El bombardeo de Estados Unidos e Israel contra Irán no garantiza la caída del régimen pero puede desatar su respuesta desesperada
El ataque militar desencadenado ayer por Estados Unidos e Israel contra Irán —y la respuesta de Teherán tratando de extender el conflicto a otros países de Oriente Próximo como Omán, Emiratos o Kuwait— representa un episodio gravísimo en la peligrosa deriva actual de minusvalorar la negociación, la diplomacia o el derecho internacional como herramientas para la resolución de conflictos. En este sentido, el presidente de Estados Unidos, Donald Trump, sin haber agotado antes...
la vía diplomática, ha vuelto a llevar su concepto de las relaciones internacionales a un extremo que podría ser irreversible.

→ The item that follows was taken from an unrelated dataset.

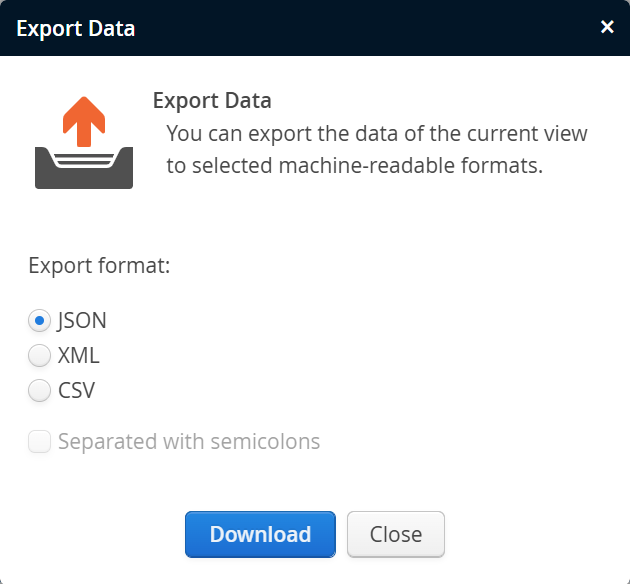
Task: Select the JSON radio button
Action: coord(40,321)
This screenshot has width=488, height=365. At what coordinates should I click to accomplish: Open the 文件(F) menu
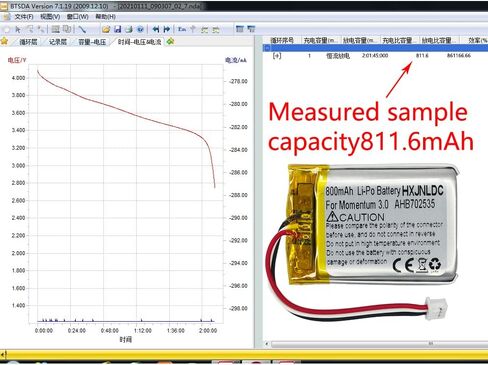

El que Trump, exhibiendo una actitud temeraria, haya atacado el corazón de una cruel dictadura teocrática —inmisericorde a la hora de reprimir a su propia población, que encarcela y asesina a los opositores, somete a las mujeres y desestabiliza la región armando a grupos terroristas, amén de tener en marcha un programa nuclear cuando menos opaco— no justifica este nuevo desprecio al derecho internacional. Incluso la opción militar, llegado el caso, tiene unos cauces determinados, como la legítima defensa, el amparo del derecho, el mandato de la comunidad de países representada en la ONU y, específicamente en EE UU, un conocimiento cuando no aprobación explícita del legislativo. No ha sido el caso.